Reproduce verbatim the records from the line containing "Viewport: 1187px width, 535px" up to and including the line containing "pos(54,349)", omitting the pictures.

** Begin EXERCISE MATERIALS **

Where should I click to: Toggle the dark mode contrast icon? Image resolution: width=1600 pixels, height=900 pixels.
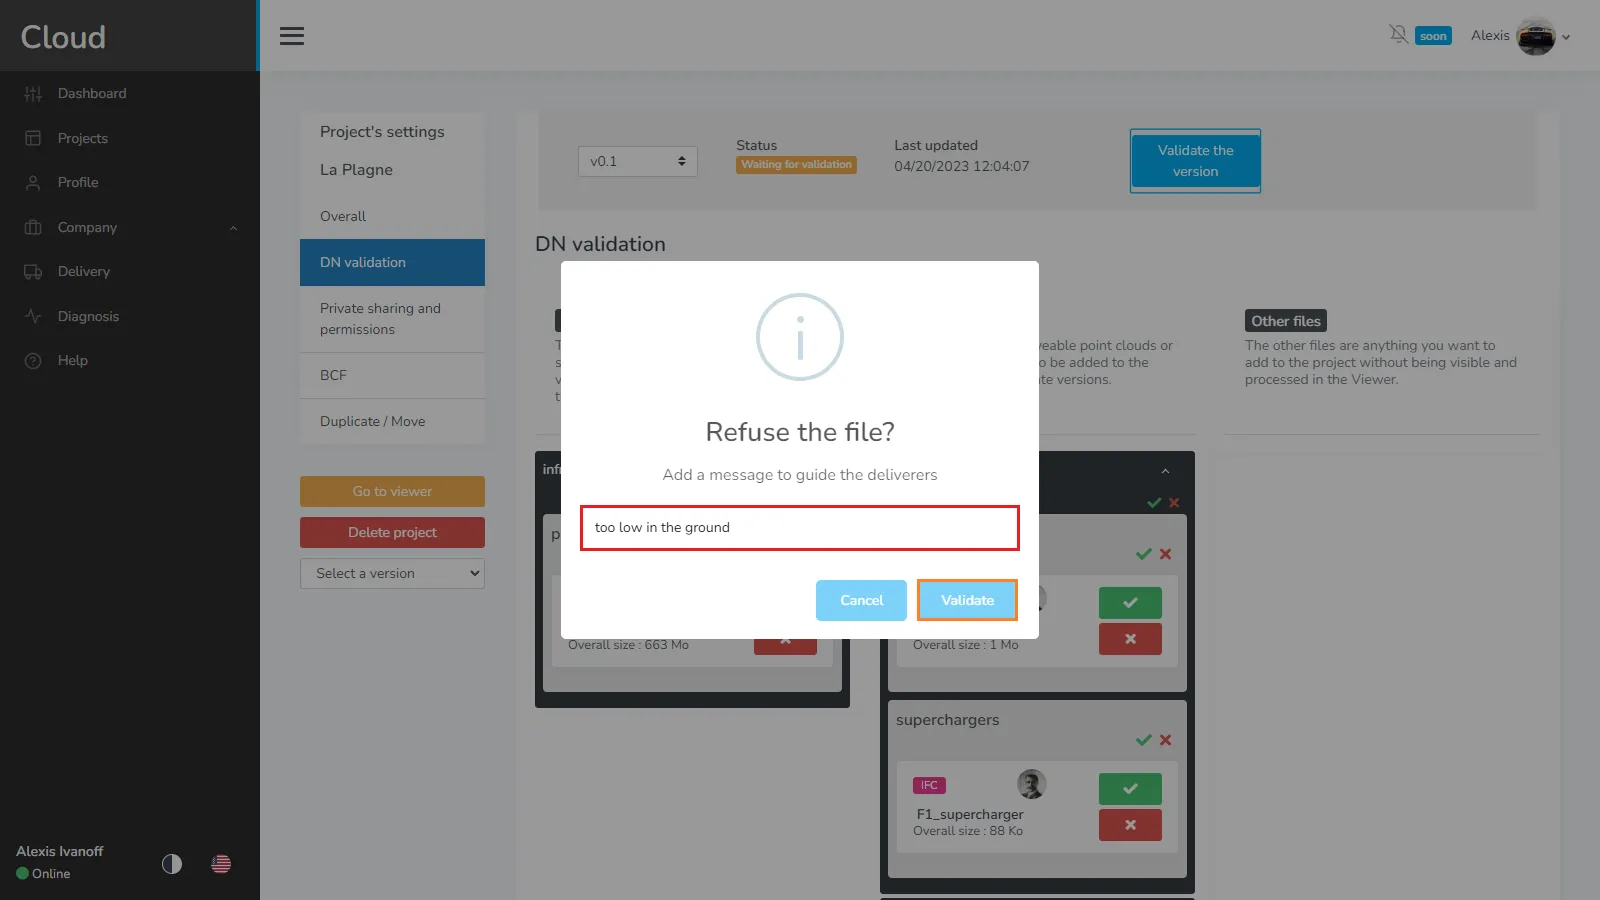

** End EXERCISE MATERIALS **
** Begin EXERCISE MATERIALS **

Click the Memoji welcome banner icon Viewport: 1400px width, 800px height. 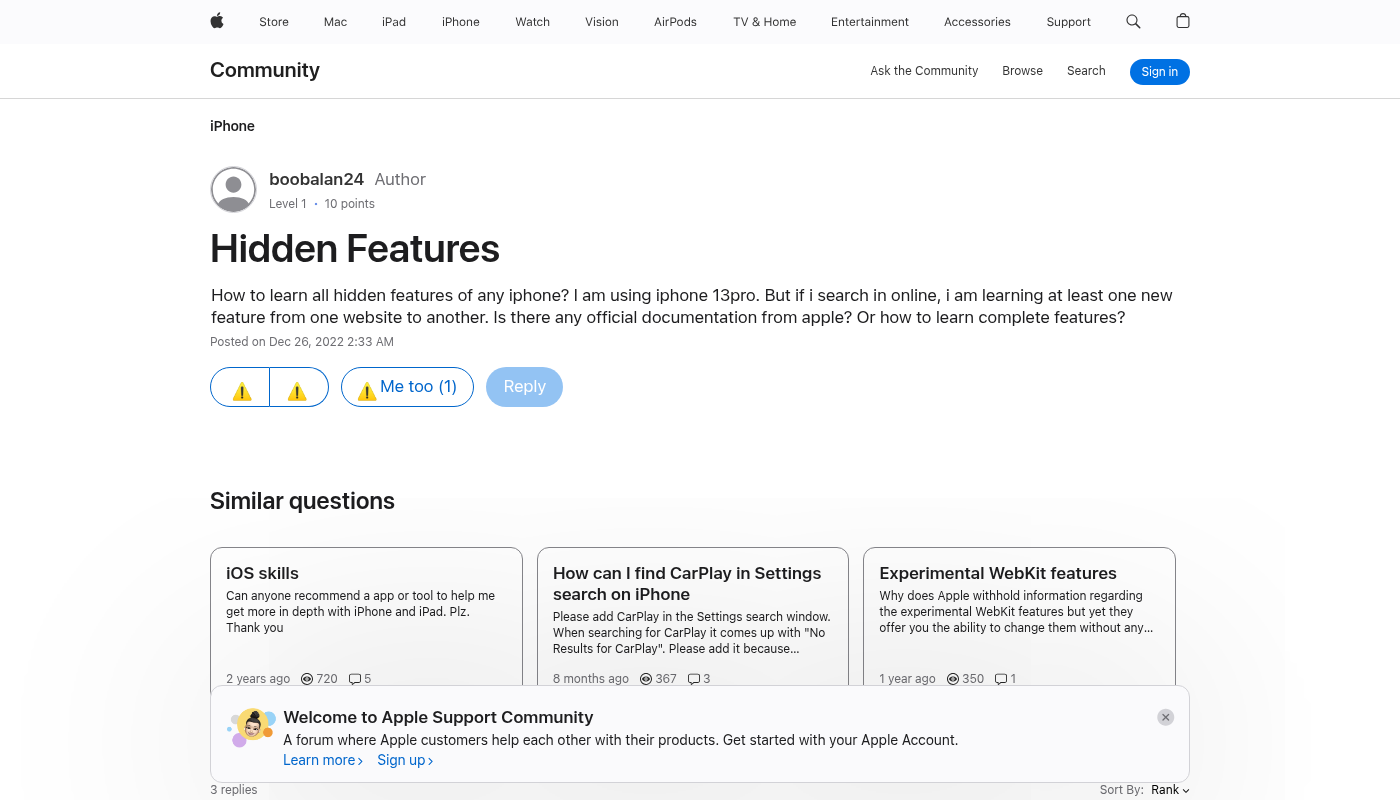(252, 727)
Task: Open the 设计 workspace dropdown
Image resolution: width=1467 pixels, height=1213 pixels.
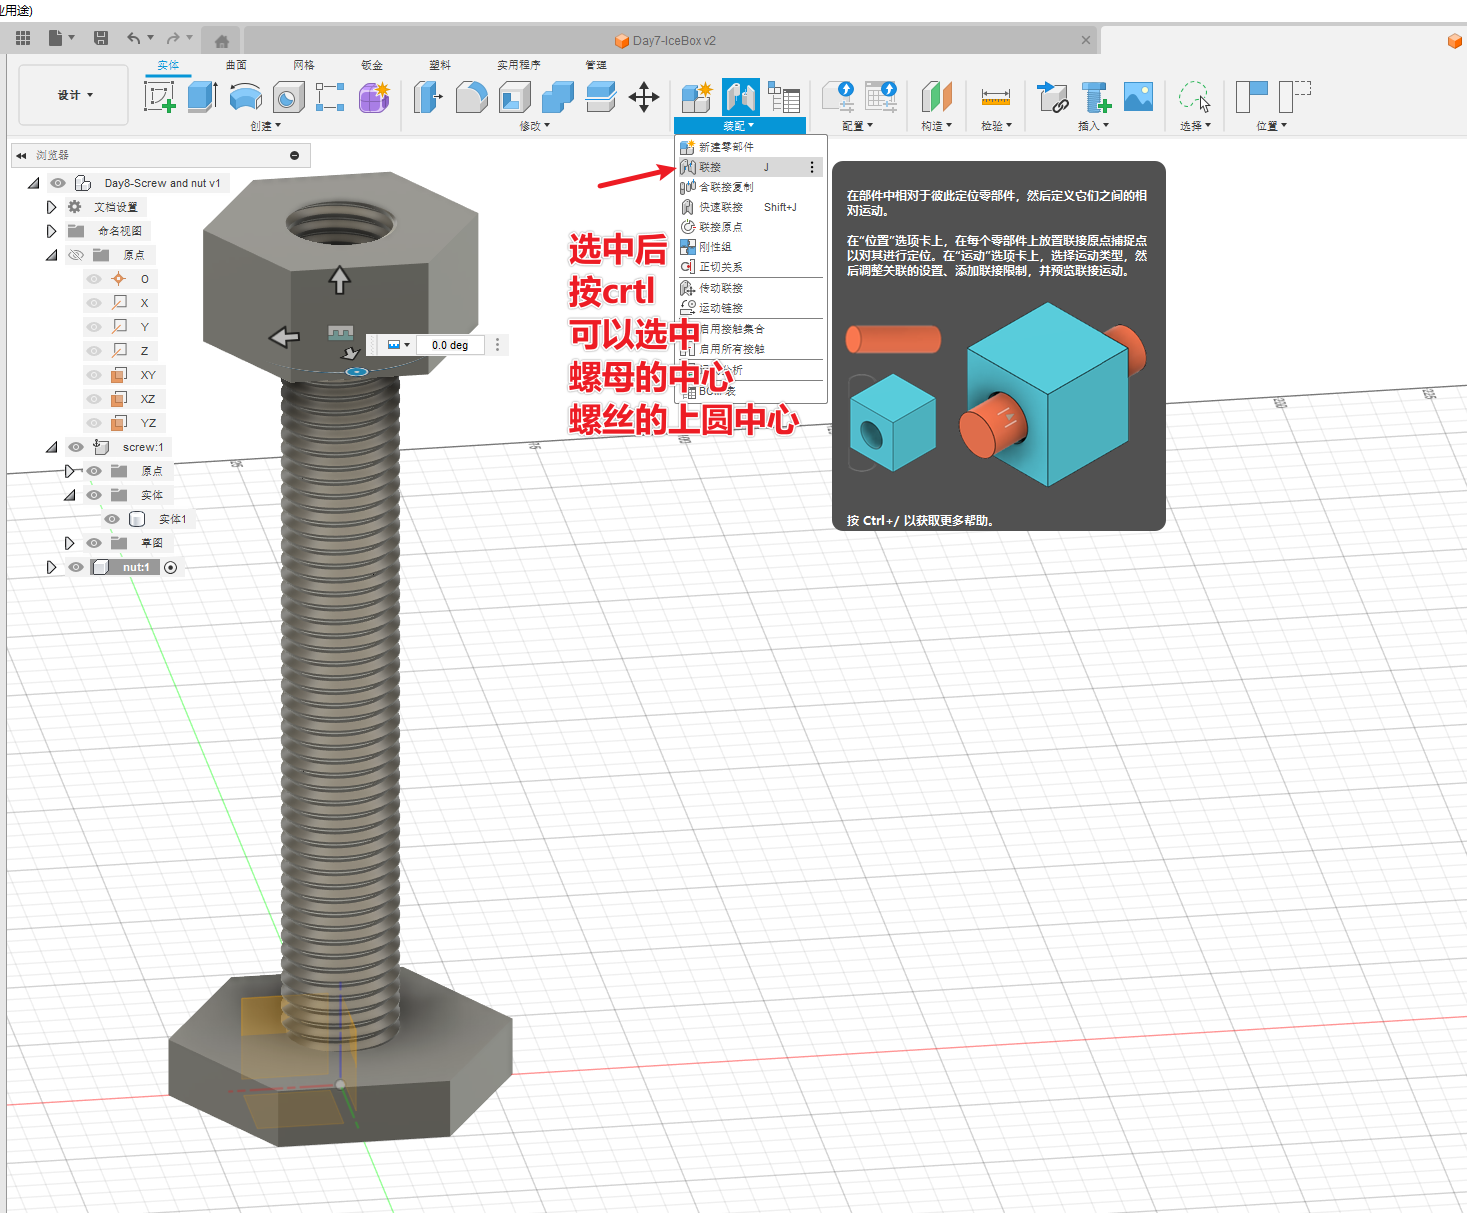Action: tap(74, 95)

** End EXERCISE MATERIALS **
** Begin EXERCISE MATERIALS **

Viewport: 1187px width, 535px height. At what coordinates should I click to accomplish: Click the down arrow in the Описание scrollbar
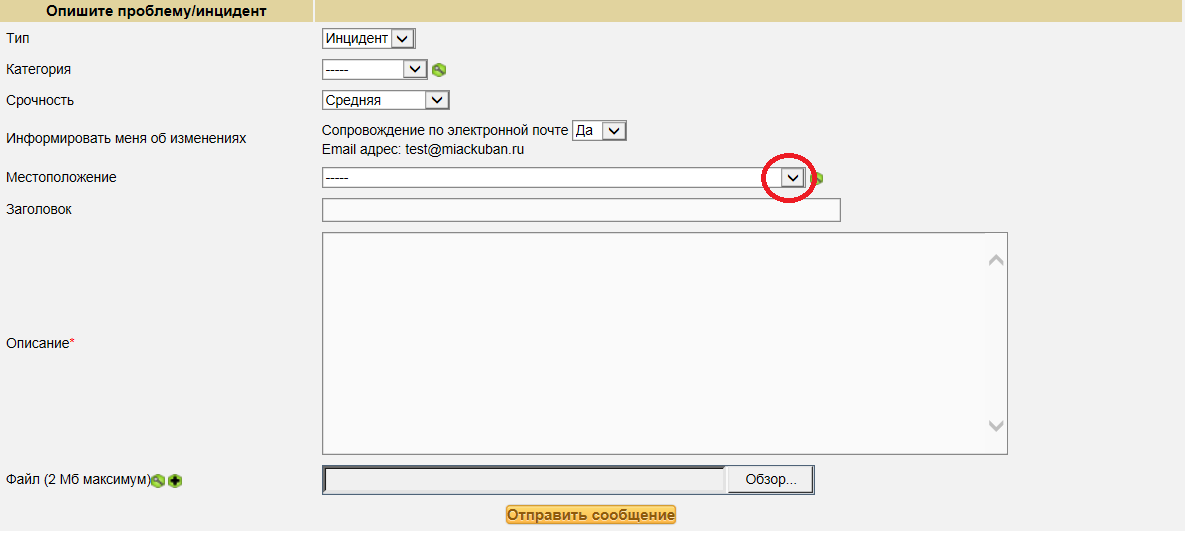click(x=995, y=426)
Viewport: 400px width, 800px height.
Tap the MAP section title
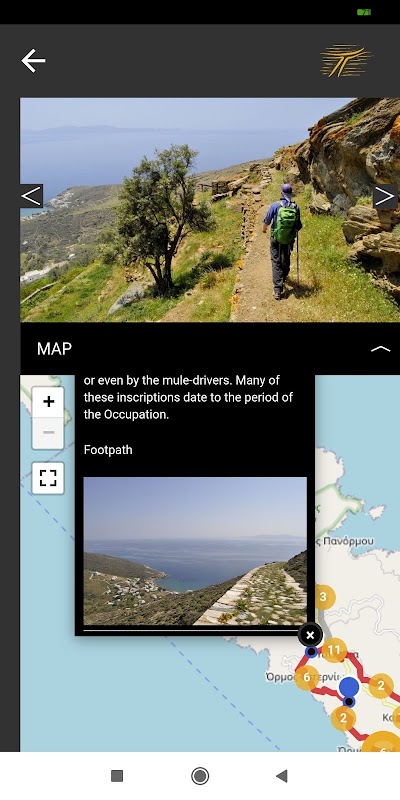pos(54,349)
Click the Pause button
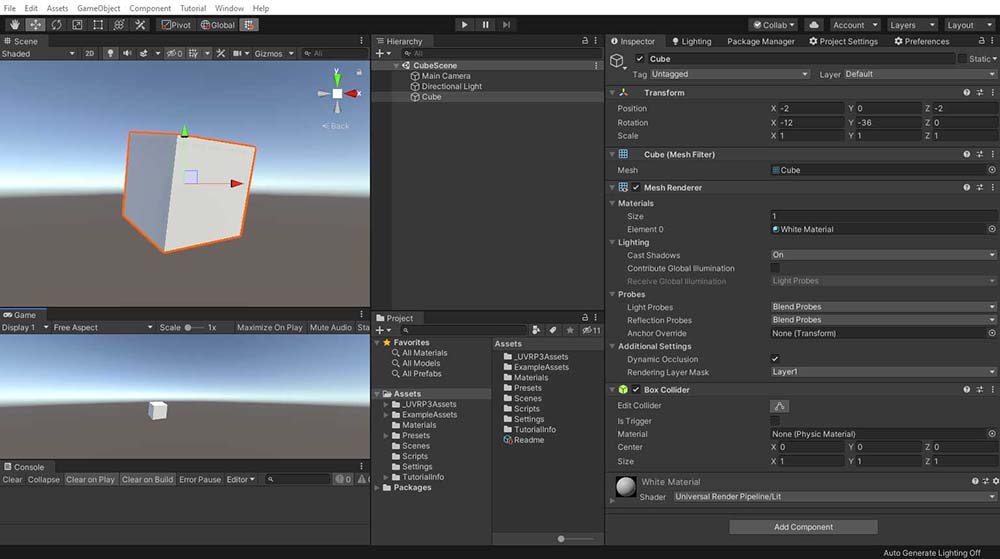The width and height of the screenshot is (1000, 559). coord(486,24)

** End EXERCISE MATERIALS **

OUTPUT FOR THIS EXERCISE:
Viewport: 1187px width, 535px height. At what coordinates should I click to accomplish: Click the down arrow in the Описание scrollbar
click(x=995, y=426)
Viewport: 400px width, 800px height.
Tap the MAP section title
pos(54,349)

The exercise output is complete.